J. Daulton Feete,90, casket company ownerJ. Daulton Feete...

June 03, 1999

J. Daulton Feete,90, casket company owner

J. Daulton Feete, retired owner and president of Warfield-Rohr Casket Co., died Sunday after surgery at St. Joseph Medical Center. He was 90.

The former longtime Glyndon resident had lived at Edenwald, a Towson retirement community, since 1990.

He joined Warfield-Rohr in 1925 and retired in 1979. The family-owned firm was located downtown on North Calvert Street for years, and moved several years ago to new headquarters on West Patapsco Avenue.

Warfield-Rohr, the oldest casket maker in Baltimore, was established in 1870 and purchased by the Feete family in 1907.

In a business that at times can be grim and somber, Mr. Feete and his brothers, who also worked in the business, tried to bring a sense of levity to it.

"He used to say that we sold wooden overcoats and underground bungalows," said a brother, E. Marshall Feete of Towson.

Born in Middletown and raised in the 1700 block of N. Caroline St., Mr. Feete was a 1928 City College graduate.

For many years, he was a member of Glyndon United Methodist Church. He was a Mason and belonged to the Boumi Temple and the Worthington Valley Country Club.

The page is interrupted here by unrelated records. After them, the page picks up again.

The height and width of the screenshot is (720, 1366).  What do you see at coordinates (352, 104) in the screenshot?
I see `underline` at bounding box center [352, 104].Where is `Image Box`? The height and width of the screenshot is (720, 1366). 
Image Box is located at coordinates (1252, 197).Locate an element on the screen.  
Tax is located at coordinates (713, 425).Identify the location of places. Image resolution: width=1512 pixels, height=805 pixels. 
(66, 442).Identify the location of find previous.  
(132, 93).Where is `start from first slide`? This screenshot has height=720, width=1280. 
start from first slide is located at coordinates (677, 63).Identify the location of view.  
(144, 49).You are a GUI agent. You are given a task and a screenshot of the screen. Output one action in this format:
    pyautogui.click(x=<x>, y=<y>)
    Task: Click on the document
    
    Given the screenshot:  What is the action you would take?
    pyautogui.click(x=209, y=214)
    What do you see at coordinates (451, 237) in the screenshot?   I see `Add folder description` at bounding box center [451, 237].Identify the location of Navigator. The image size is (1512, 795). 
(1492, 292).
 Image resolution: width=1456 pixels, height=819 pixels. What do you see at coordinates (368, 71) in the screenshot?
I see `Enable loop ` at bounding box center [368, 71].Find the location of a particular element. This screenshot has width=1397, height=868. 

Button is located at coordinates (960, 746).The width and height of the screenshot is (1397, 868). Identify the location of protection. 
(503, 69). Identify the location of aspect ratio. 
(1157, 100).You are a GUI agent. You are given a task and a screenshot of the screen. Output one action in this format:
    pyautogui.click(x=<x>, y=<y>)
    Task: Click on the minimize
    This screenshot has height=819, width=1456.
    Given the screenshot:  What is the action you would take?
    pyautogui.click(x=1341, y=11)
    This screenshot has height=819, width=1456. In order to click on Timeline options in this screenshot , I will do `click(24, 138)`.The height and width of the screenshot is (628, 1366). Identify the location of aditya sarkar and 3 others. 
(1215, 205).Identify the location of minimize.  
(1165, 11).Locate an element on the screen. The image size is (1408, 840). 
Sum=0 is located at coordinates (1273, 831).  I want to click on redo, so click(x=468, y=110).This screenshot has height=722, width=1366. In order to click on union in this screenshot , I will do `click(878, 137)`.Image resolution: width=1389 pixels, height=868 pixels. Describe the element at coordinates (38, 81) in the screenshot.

In 1937, he married L. Louise Elliott, who died in 1993.

Services for Mr. Feete will be held at 11 a.m. today at Glyndon United Methodist Church, 4713 Butler Road.

He also is survived by another brother, C. Edward Feete of Baltimore; and many nephews and nieces.

Rick Jay Yoshimitsu, 43, USDA employee

Rick Jay Yoshimitsu, a U.S. Department of Agriculture employee, died Saturday in an automobile accident in Caledon, South Africa, while on a business trip. He was 43 and lived in Ellicott City.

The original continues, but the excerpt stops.